Le premier problème renvoie, selon Woodger, au fait que l’on ne dispose pas d’un formalisme mathématique (et non symbolique), plus particulièrement géométrique, pour classer correctement les configurations cellulaires par étapes significatives. Donc, selon lui, pour certains processus d’influences et d’évolutions spatiales, la symbolique logique et relationnelle ne peut pas se passer de la géométrie : elle doit s’appuyer sur des classifications géométriques préliminaires pour construire ensuite des classes biologiquement significatives et combinables formellement. En ce qui concerne le second problème, Woodger considère qu’il lui est possible de démontrer formellement la loi d’allométrie en utilisant des hiérarchies entre parties d’organismes au regard de leur durée et de leur ratio de croissance en volume.

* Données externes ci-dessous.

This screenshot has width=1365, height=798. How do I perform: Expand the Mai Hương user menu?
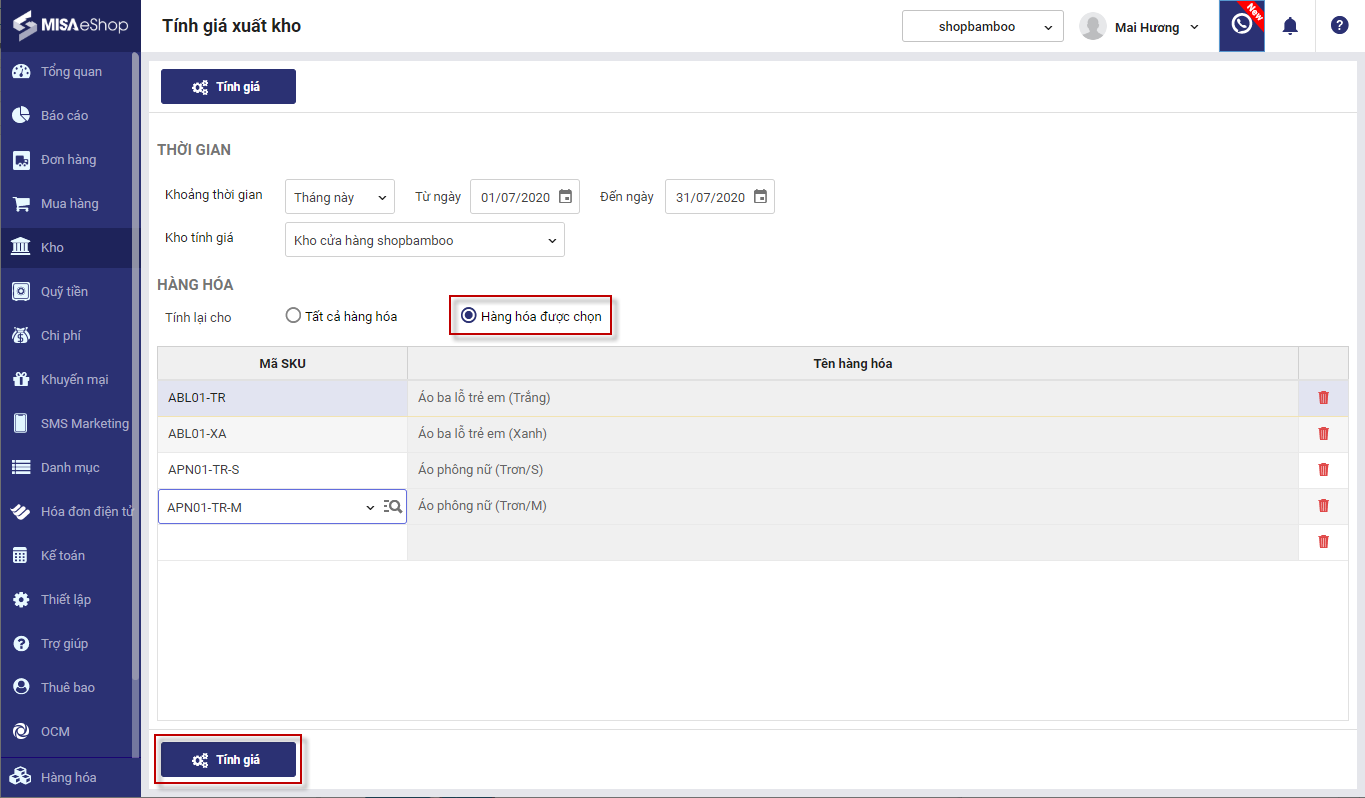pyautogui.click(x=1139, y=27)
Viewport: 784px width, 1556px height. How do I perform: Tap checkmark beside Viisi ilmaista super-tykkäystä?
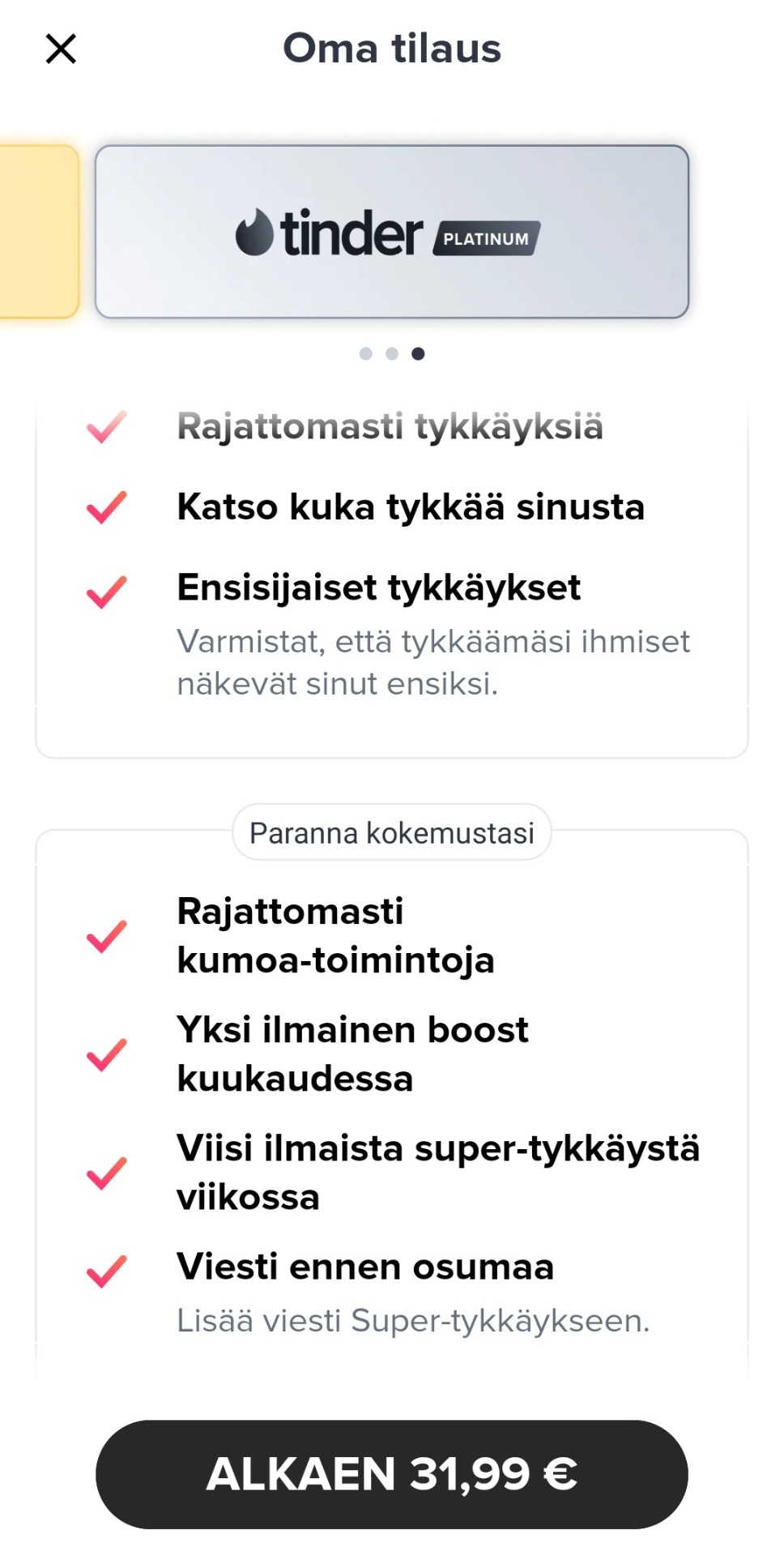[106, 1173]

Il faut pour cela ajouter ce qu’il appelle un « axiome de continuité de la croissance cellulaire ». Cet axiome de continuité, on le comprend, permet en effet de rendre métriques les relations d’ordre qui sont d’abord seulement logiques dans son système, et donc de retomber naturellement sur ce que Teissier appelle la « loi la plus simple » de croissance dysharmonique. Avec son système formel, Woodger prétend donc « démontrer » formellement la loi d’allométrie. Enfin, le troisième problème lui semble sur la bonne voie grâce à la mise en évidence expérimentale de zones appelées « organisateurs » et induisant l’organogenèse selon un processus où des substances chimiques peuvent suffire à l’induction.

Notes
411.

[Woodger, J. H., 1937], p. 121.

412.

[Woodger, J. H., 1937], p. 122.

413.

[Woodger, J. H., 1937], p. 122.

414.

“structural order”, “structural complexity”, [Woodger, J. H., 1937], p. 122.

415.

[Woodger, J. H., 1937], p. 122.

416.

“A slice of a whole will consist in general of : (1) slices of cell-parts (cp) distributed among (2) a finite number of cell-slices which, in their spatial relations to one another constitute (3) a single cell-configuration, with which may be associated (4) such parts as connective tissue fibres, cartilage and bone matrix, extra-cellular body fluids (blood plasma), etc., which have not been defined in the system and which we can collectively call ‘constituents’ to distinguish them from the classes of parts we have defined”, [Woodger, J. H., 1937], p. 123.

418.

[Woodger, J. H., 1937], p. 125.

419.

[Woodger, J. H., 1937], p. 126.

420.

Il cite ainsi Hans Driesch en allemand et ses « prétendues preuves du vitalisme » (“so called proofs of vitalism”) : „Im Laufe des Werdens kann sich der Grad der Mannigfaltigkeit eines Systems nicht von selbst erhöhen“ [citation sans lieu, ni date ; notre traduction : « Dans le cours de son devenir le degré de multiplicité d’un système ne peut pas s’accroître de lui-même »], [Woodger, J. H., 1937], p. 127.

421.

Dans ce passage, nous simplifions et traduisons à la fois un passage difficile. D’où l’absence de guillemets. Voir [Woodger, J. H., 1937], p. 126.

422.

[Woodger, J. H., 1937], p. 126. C’est nous qui soulignons.

423.

“as seems to be the case in the organizer experiments”, [Woodger, J. H., 1937], p. 126.

424.

“morphological complexity”, [Woodger, J. H., 1937], p. 130.